▶ [Task description]: Rewrite everything from the line containing "You are a GUI" down to the end of the entries, copying every line in full but scaling the answer coordinates by 1.35 and rounding each to a whole number (halves round up). Leave every other number unchanged, and omit the pictures.
** start Records for the exercise **
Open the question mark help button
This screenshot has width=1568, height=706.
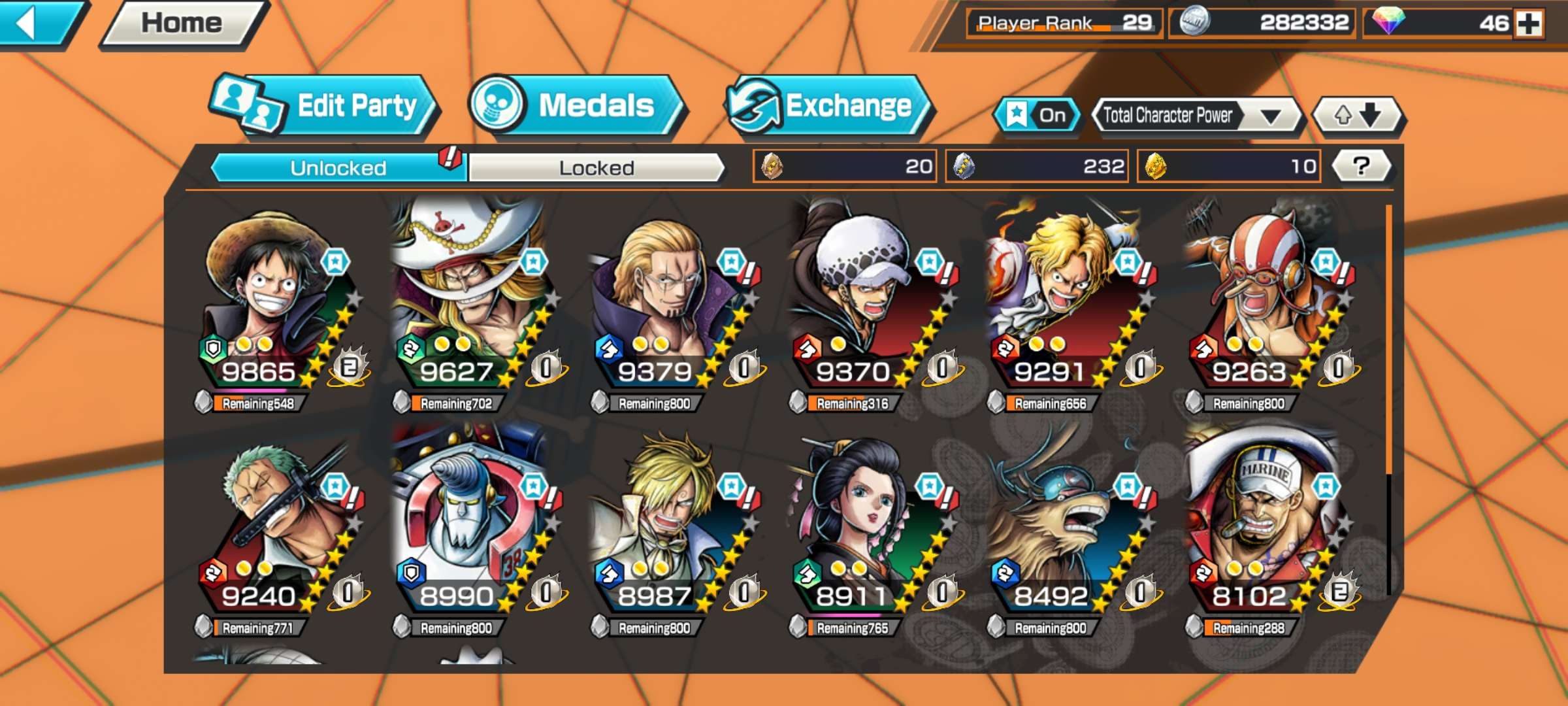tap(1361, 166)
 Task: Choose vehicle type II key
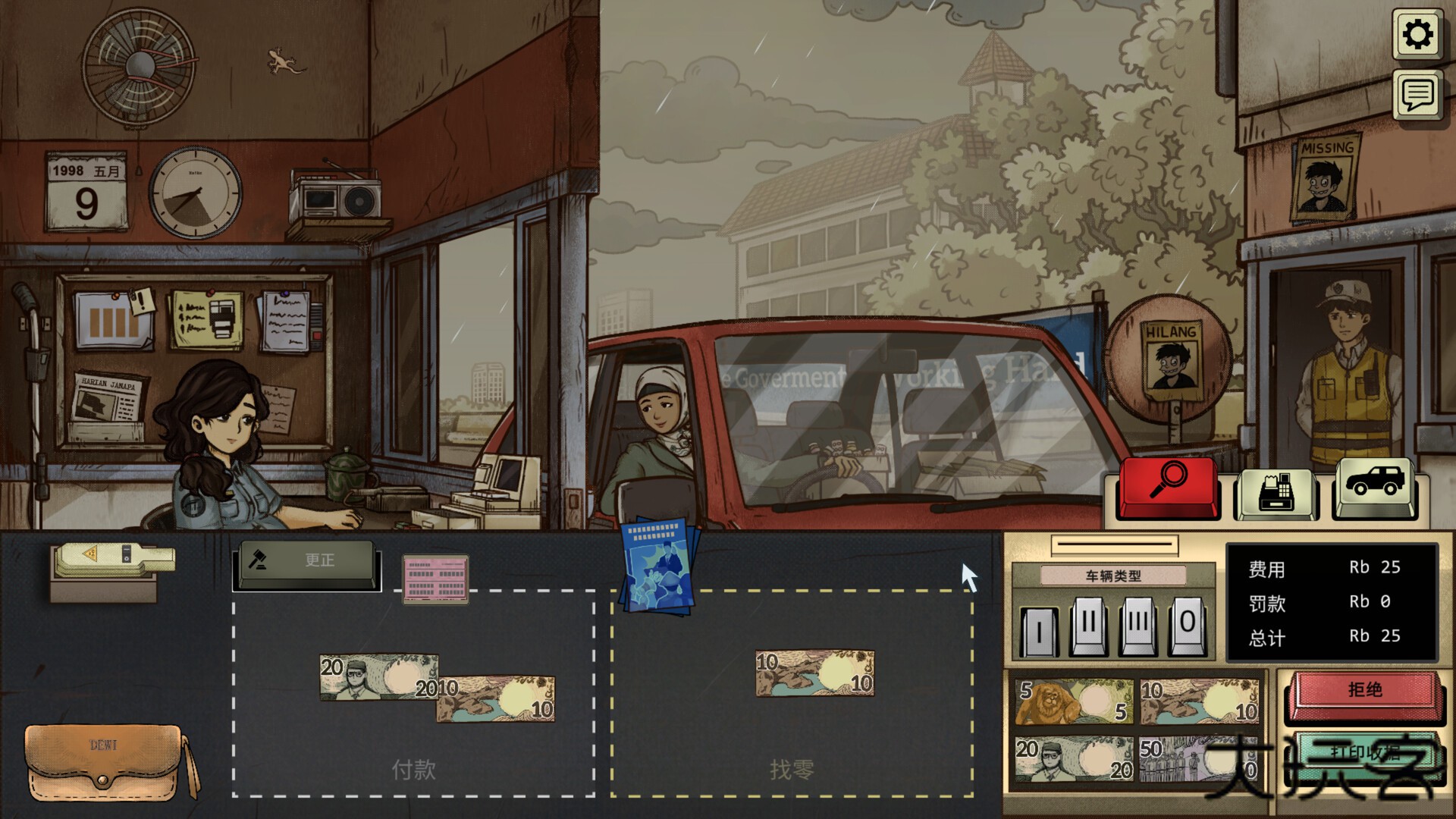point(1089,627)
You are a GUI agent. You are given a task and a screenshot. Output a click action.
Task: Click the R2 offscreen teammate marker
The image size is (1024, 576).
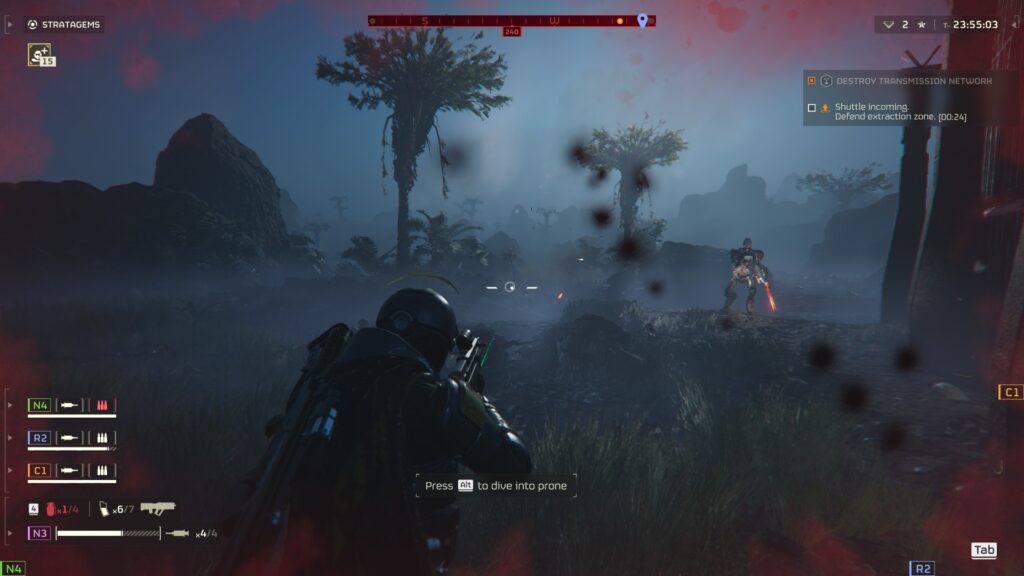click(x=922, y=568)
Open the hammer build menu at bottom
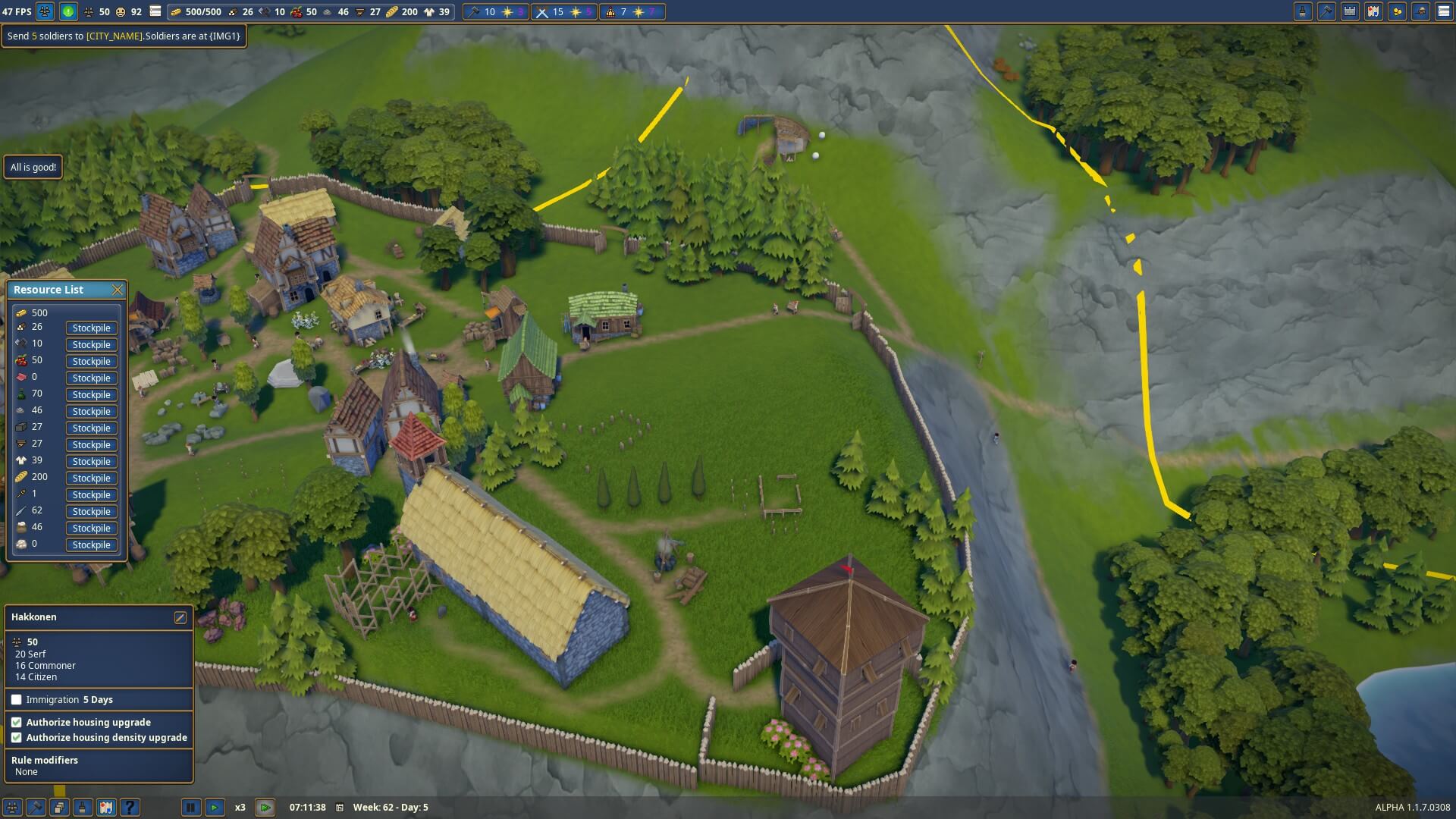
** end Records for the exercise **
▶ [Task response]:
You are a GUI agent. You are given a task and a screenshot. Output a click action.
Task: Click the R2 offscreen teammate marker
The image size is (1024, 576).
click(x=1245, y=767)
Open the hammer build menu at bottom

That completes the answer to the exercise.